There had been no views from the apartment her brother rented in London or from the buildings they had occupied in Sanita and Forcella: roofs, water tanks, satellite dishes, and glimpses of the great mountain where the cap was missing. Here, from Collina Fleming, the view was exceptional. Clear skies above, trees and an autostrada link below, and a distant horizon of grey hazed hills on which clouds perched. Maybe she would live here… Have a maid who came in and cleaned… Finish accountancy courses and have diplomas… Set up in a small business with money provided by Castrolami’s people, or the prosecutor’s people, until she was able to support herself… A new name… And maybe meet someone, have babies, maybe… The warmth filled the apartment but a small zephyr wind came with it. Immacolata had dreamed of her future and talked of her mother.

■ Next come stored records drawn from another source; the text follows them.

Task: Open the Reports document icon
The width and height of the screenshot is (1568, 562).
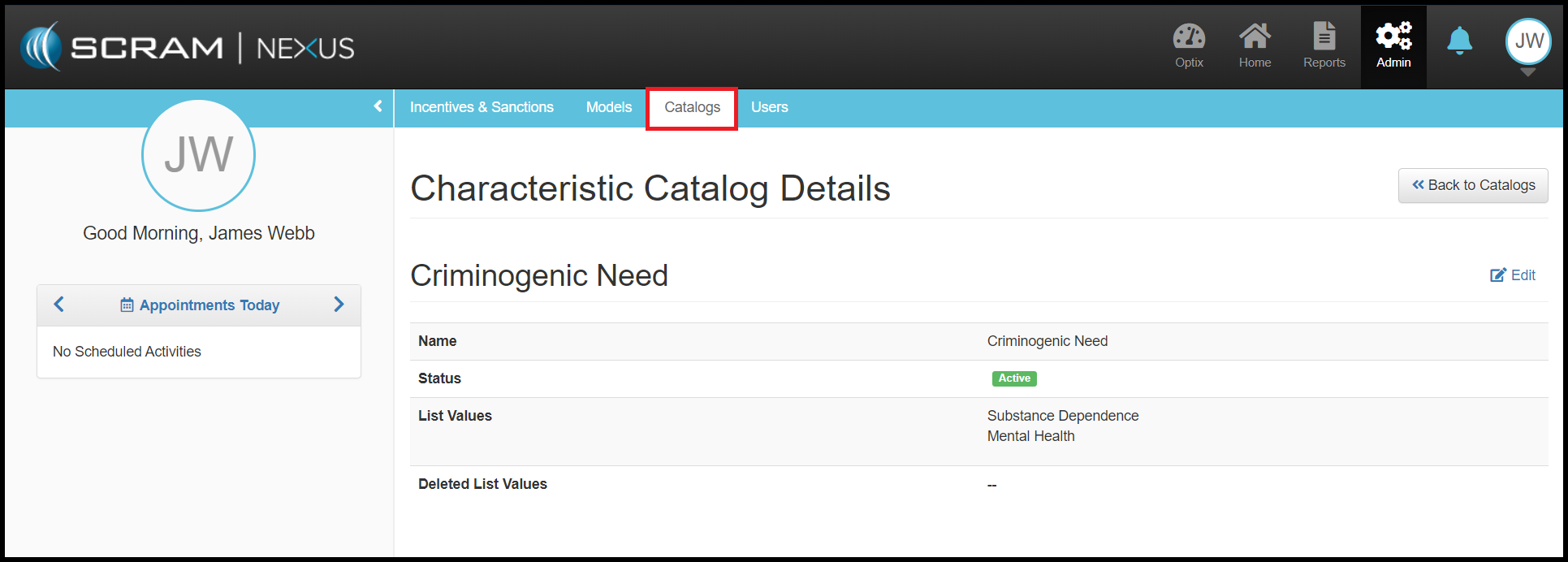Action: pyautogui.click(x=1324, y=37)
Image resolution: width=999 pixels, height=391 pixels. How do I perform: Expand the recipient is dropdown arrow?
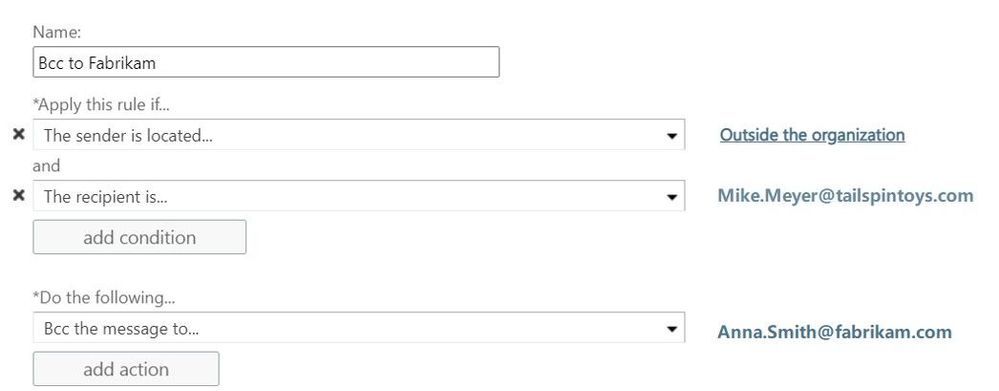click(672, 197)
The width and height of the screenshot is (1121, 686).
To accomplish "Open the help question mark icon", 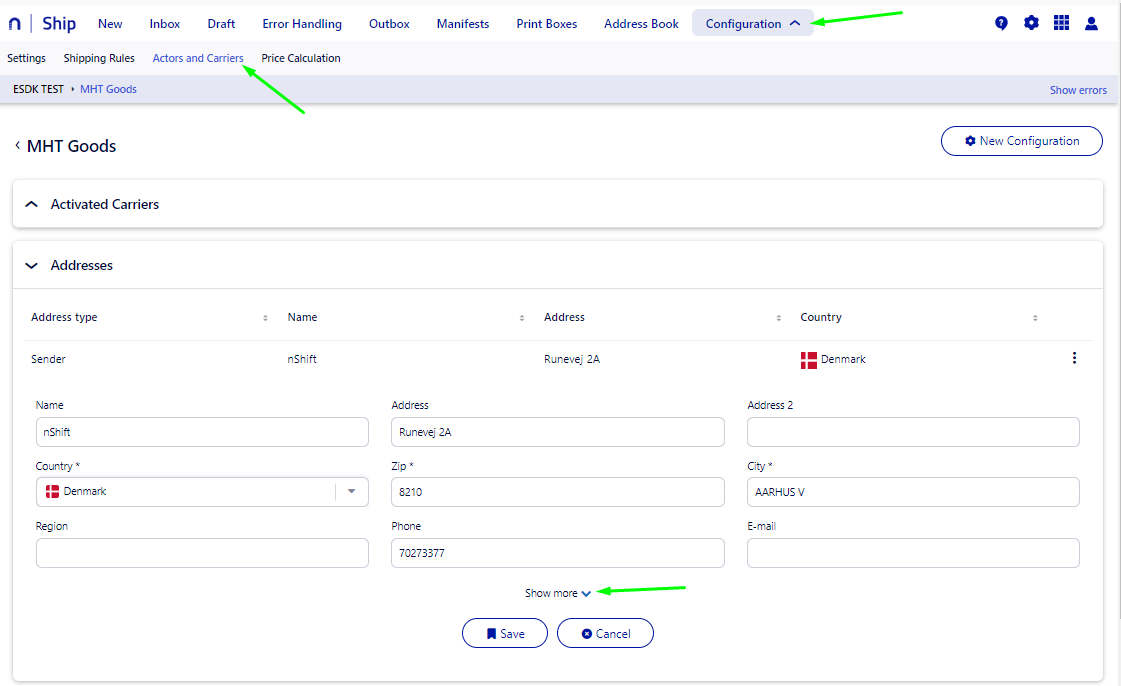I will pyautogui.click(x=1001, y=23).
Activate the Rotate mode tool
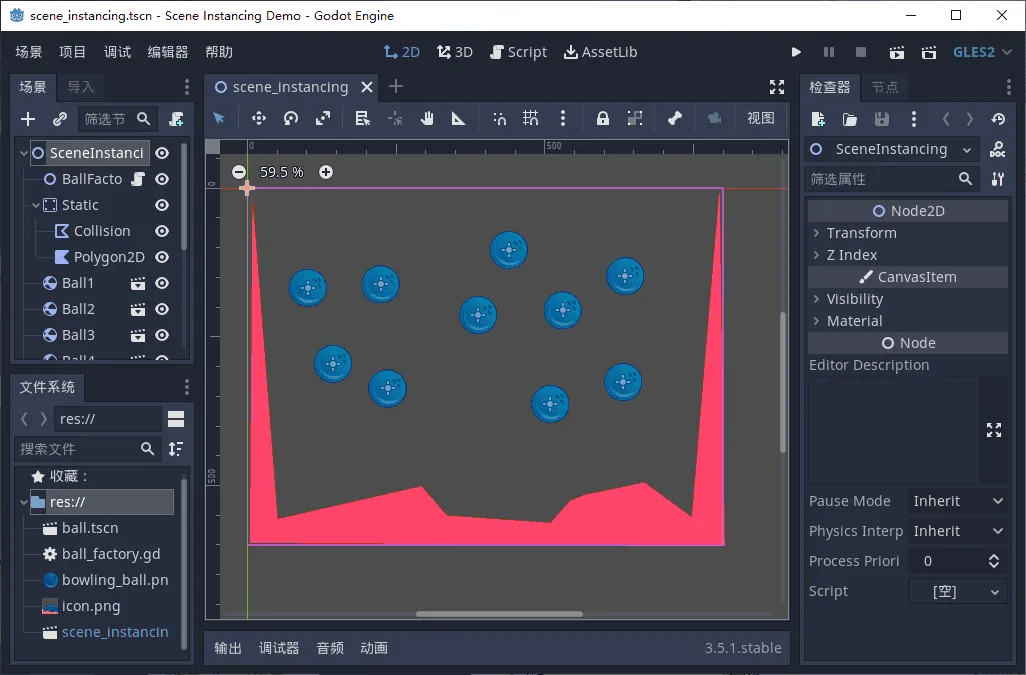 tap(291, 118)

‘Every April she goes to the Societe Generale bank on the road called La Canebiere, number fifteen, in Marseille. She is driven to Bari, then flies to Milan and connects to Marseille. She starts early. She has lunch with her manager, and is back the same evening. They think she’s a resident of Milan. That account is for more than two million euros and-’

A plastic bucket on the balcony toppled. She realised then that Rossi had swept and now watered the pots. He had kicked over the bucket. She stopped. That brought a reaction from Castrolami, a little hissed curse because she had been interrupted and the flow broken.

‘How am I doing?’

‘You talk and we listen. That’s what’s expected.’

It was the place, in a dream, that she might live, away from the dark, drear streets of Naples, beyond the reach of Sanita and Forcella – and the gaols at Poggioreale and Novara – beyond the reach of the hands that would be scrabbling for her eyes.

‘Please, I want to go out.’

Now wariness clouded Castrolami’s face. ‘You know what’s dictated. No phone calls, no meetings, no contacts. Signorina Immacolata, they’ll kill you.’

‘I want to buy food – I want to cook.’

He sighed. She thought him confused. He had finished shaving. Now he opened the head of the machine and blew the mess out on to the floor. ‘What other banks outside Italy does your mother use?’

‘And we’ll shop and I’ll cook?’

‘Yes… The other banks?’

‘She doesn’t visit it but meets a representative in Turin each January, the Danske Bank in Stockholm, on Norrmalmstorg. In Spain, in Madrid, the family uses the Banco Santander for fixed-term deposits.’

Her mind had drifted. It was where she could be, could settle, could live, could make a new family.

His mobile rang. The noise, insistent, clamoured in his pocket: he had tried to emphasise that he shouldn’t be called when he was with the pentita, Immacolata Borelli, unless to be given information of seismic importance. They had gone beyond European banks, were now in the Cayman Islands – a Swiss bank – and had just talked through Greek Cyprus, a Larnaca branch. She stopped and he switched off the tape.